要求:将nc -lk 9999指令用Java的ServerSocket实现:即通过Java程序实现ServerSocket的9999端监听,作为Spark Streaming的Socket流,用户可以通过控制台输入信息后发送给Sparkstreaming进行处理。
import java.io.*;
import java.net.ServerSocket;
import java.net.Socket;
public class SparkStreamingTest {
public static void main(String args[]) {
sendTCP();
}
public static void sendTCP() {
try {
int port = 9999;
ServerSocket server = new ServerSocket(port);
//只有服务器被客户端连接后才会执行后面的语句
System.out.println("服务器正在监听");
Socket client = server.accept();
System.out.println(client.getInetAddress() + "已建立连接! ");
//输入流
// InputStream is = client.getInputStream();
//使用System.in 创建BufferedReader
BufferedReader br = new BufferedReader(new InputStreamReader(System.in));
//输出流
OutputStream os = client.getOutputStream();
PrintWriter pw = new PrintWriter(os,true);
System.out.println("Enter lines of text.");
String str;
do {
str = br.readLine();
// PrintWriter把数据写到目的地
pw.println(str);
System.out.println(str);
} while (!str.equals("end"));
} catch (Exception e) {
System.out.println("connection exit!");
System.out.println();
}
}
}
import org.apache.spark.SparkConf
import org.apache.spark.streaming.dstream.ReceiverInputDStream
import org.apache.spark.streaming.{Seconds, StreamingContext}
/**
* @官方入门案例a-quick-example: http://spark.apache.org/docs/latest/streaming-programming-guide.html#a-quick-example
*/
object NetworkWordCount {
def main(args: Array[String]): Unit = {
//0编程入口StreamingContext:A StreamingContext object can be created from a SparkConf object.

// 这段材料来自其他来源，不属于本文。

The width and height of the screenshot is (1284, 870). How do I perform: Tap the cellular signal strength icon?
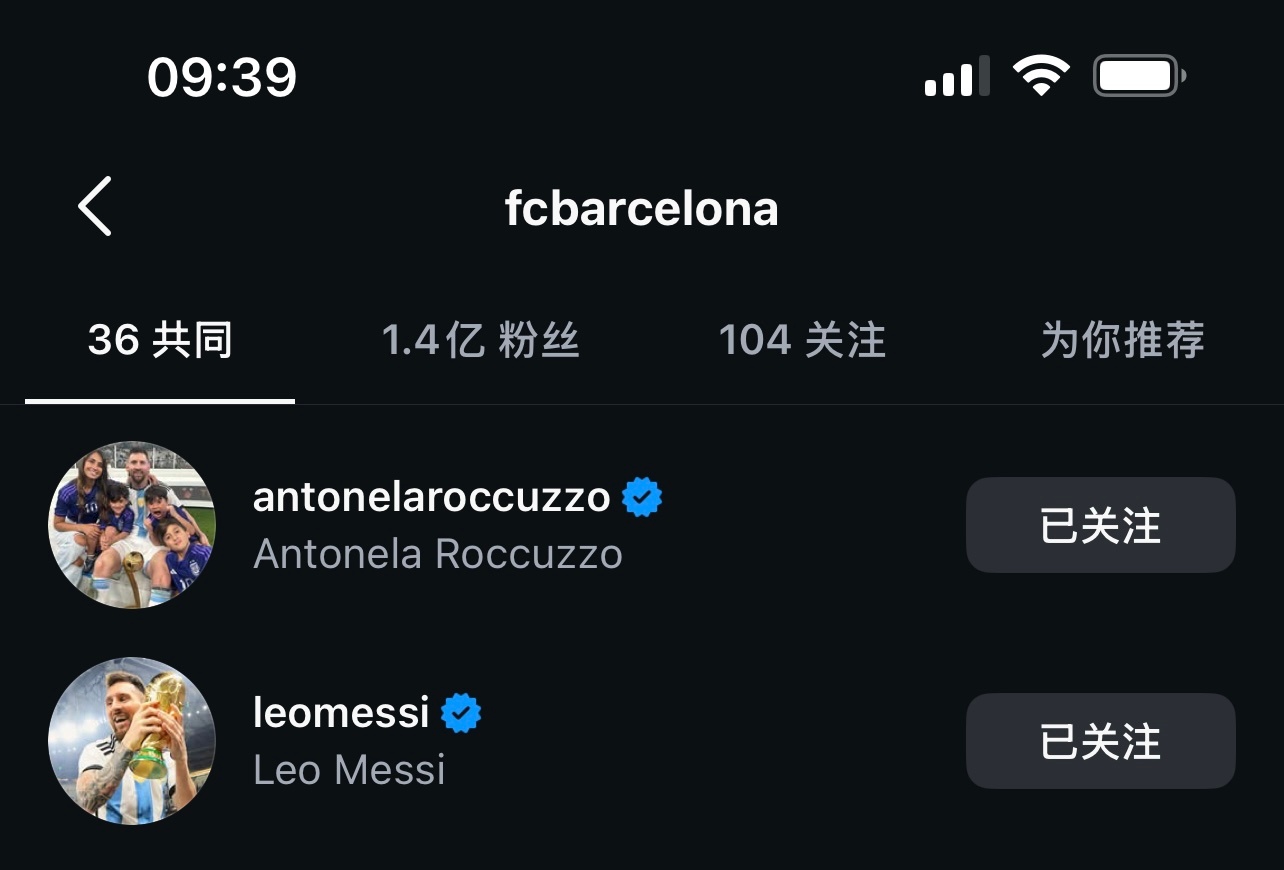click(x=957, y=77)
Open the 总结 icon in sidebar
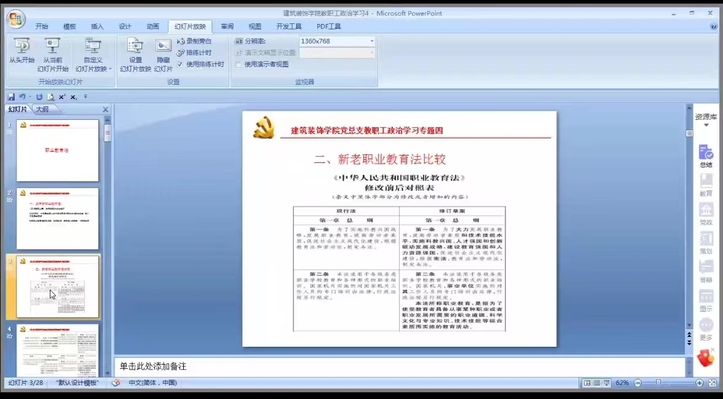This screenshot has width=723, height=399. click(x=705, y=156)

val conf = new SparkConf().setMaster("local[2]").setAppName("NetworkWordCount")
//实时数据分析环境对象
//以指定的时间为周期采集实时数据
val ssc = new StreamingContext(conf, Seconds(4))

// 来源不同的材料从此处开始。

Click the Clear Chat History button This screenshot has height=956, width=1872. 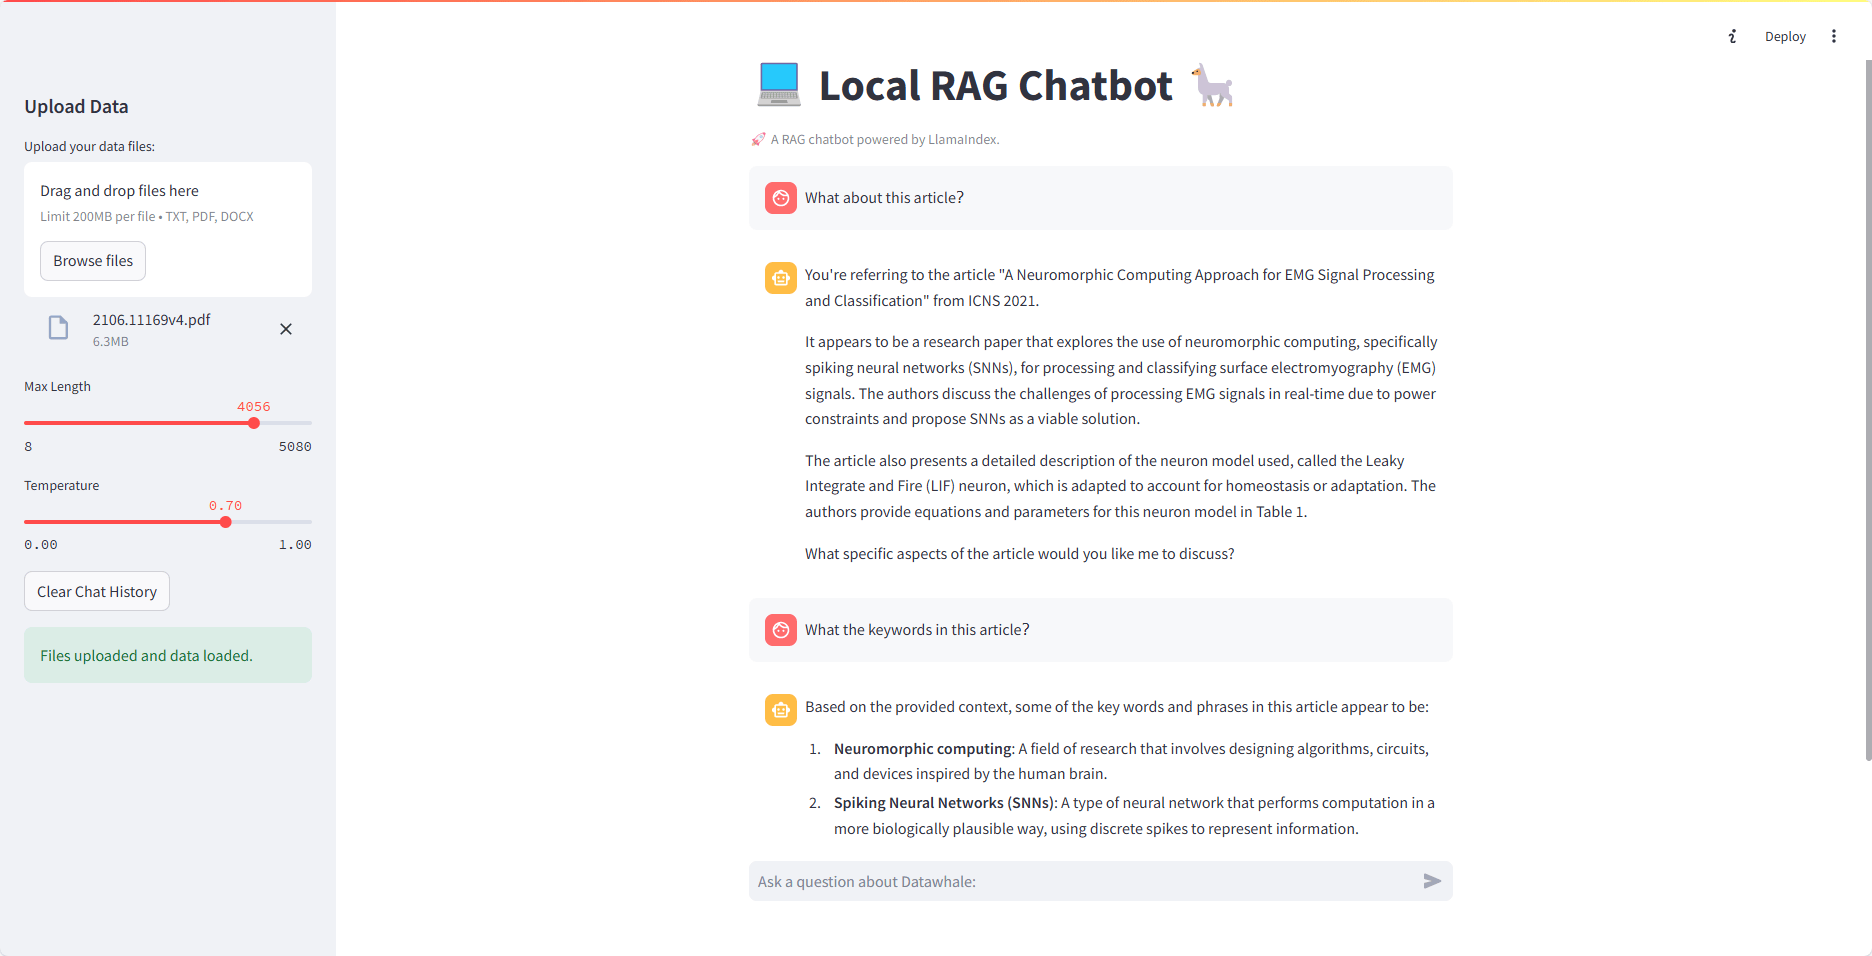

// 1.Define the input sources by creating input DStreams.
// Create a DStream that will connect to hostname:port, like localhost:9999
//从指定端口中采集数据
val lines:ReceiverInputDStream[String] = ssc.socketTextStream("127.0.0.1", 9999)
// 2.Define the streaming computations by applying transformation and output operations to DStreams.

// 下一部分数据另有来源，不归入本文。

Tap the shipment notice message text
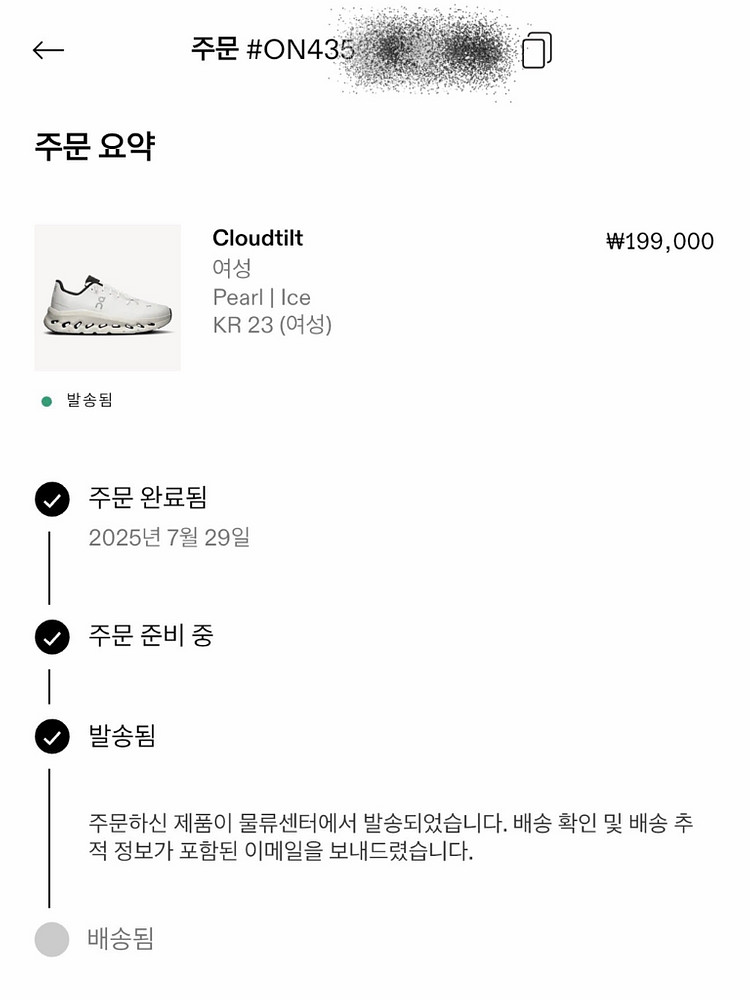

// Split each line into words
//将采集的数据进行分解
val words = lines.flatMap(_.split(" "))
import org.apache.spark.streaming.StreamingContext._ // not necessary since Spark 1.3
// Count each word in each batch
//将转换结构后的数据进行聚合处理map
val pairs = words.map(word => (word, 1))
val wordCounts = pairs.reduceByKey(_ + _)
// Print the first ten elements of each RDD generated in this DStream to the console
wordCounts.print()
// 3.Start receiving data and processing it using streamingContext.start().
ssc.start() // Start the computation
// 4. Wait for the processing to be stopped (manually or due to any error) using streamingContext.awaitTermination().
ssc.awaitTermination() // Wait for the computation to terminate
// 5不会被执行. The processing can be manually stopped using streamingContext.stop().
ssc.stop(true)
}
}